**THE TASK:**
A word-for-word copy of the entries, with images excluded, is the expected answer.

**RECORDS SHOWN:**
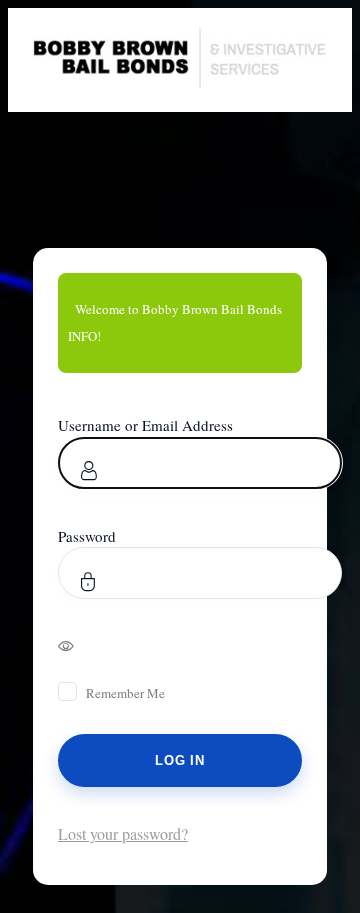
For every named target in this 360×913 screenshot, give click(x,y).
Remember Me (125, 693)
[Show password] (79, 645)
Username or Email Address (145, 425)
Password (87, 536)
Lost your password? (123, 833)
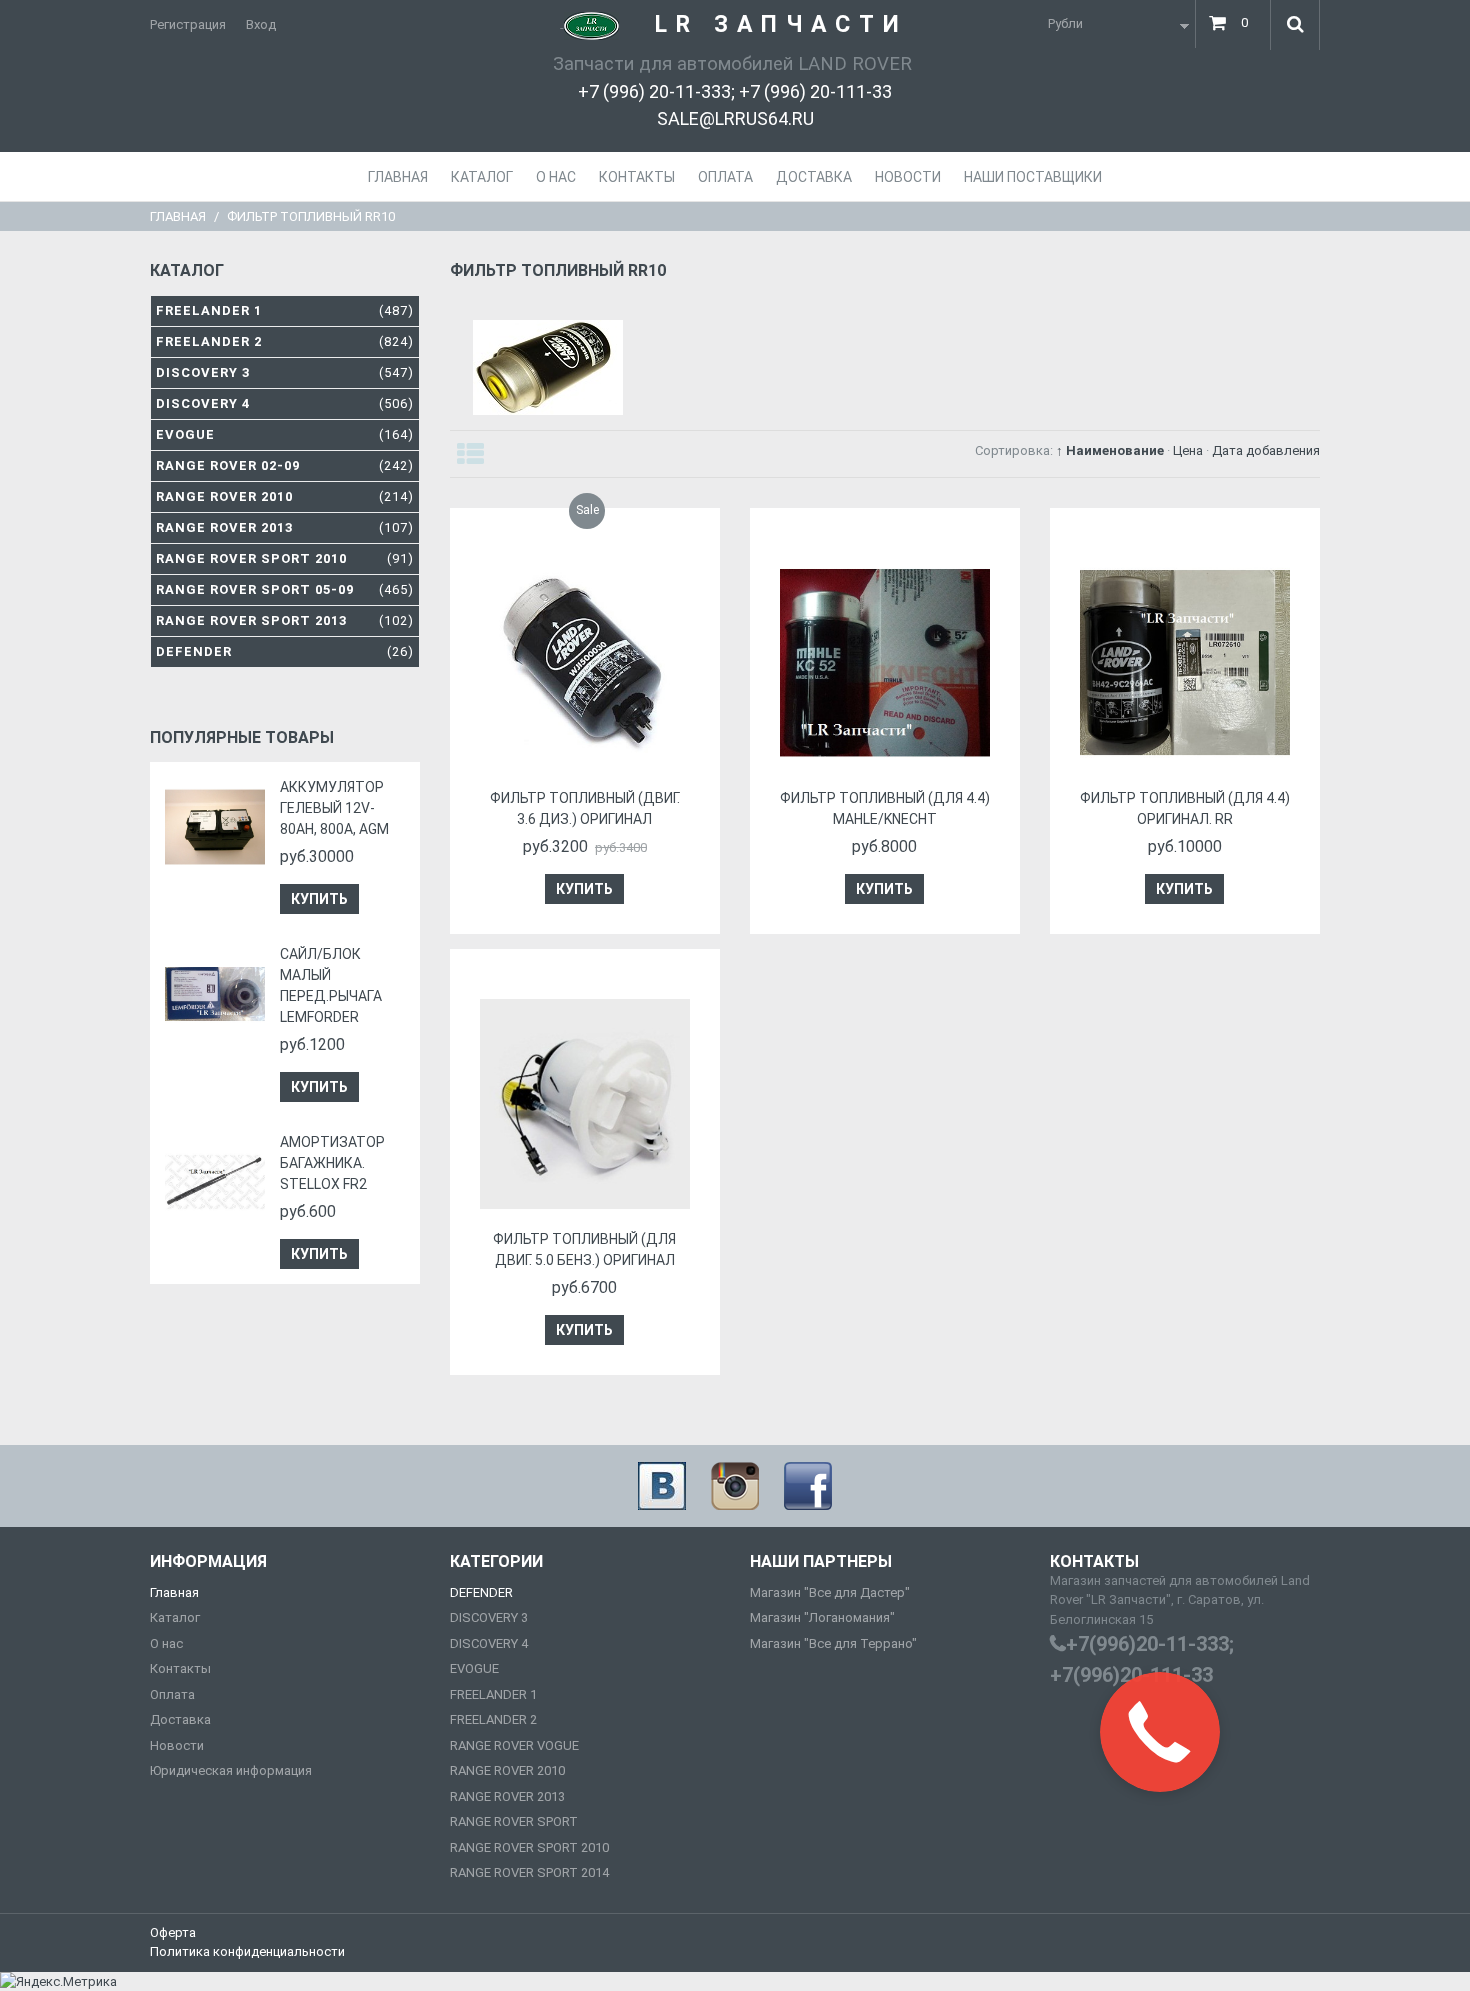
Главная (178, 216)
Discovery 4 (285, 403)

**EXPECTED ANSWER:**
For every named target in this 360×913 screenshot, give click(x,y).
Remember Me (125, 693)
[Show password] (79, 645)
Username or Email Address (145, 425)
Password (87, 536)
Lost your password? (123, 833)
Главная (178, 216)
Discovery 4 (285, 403)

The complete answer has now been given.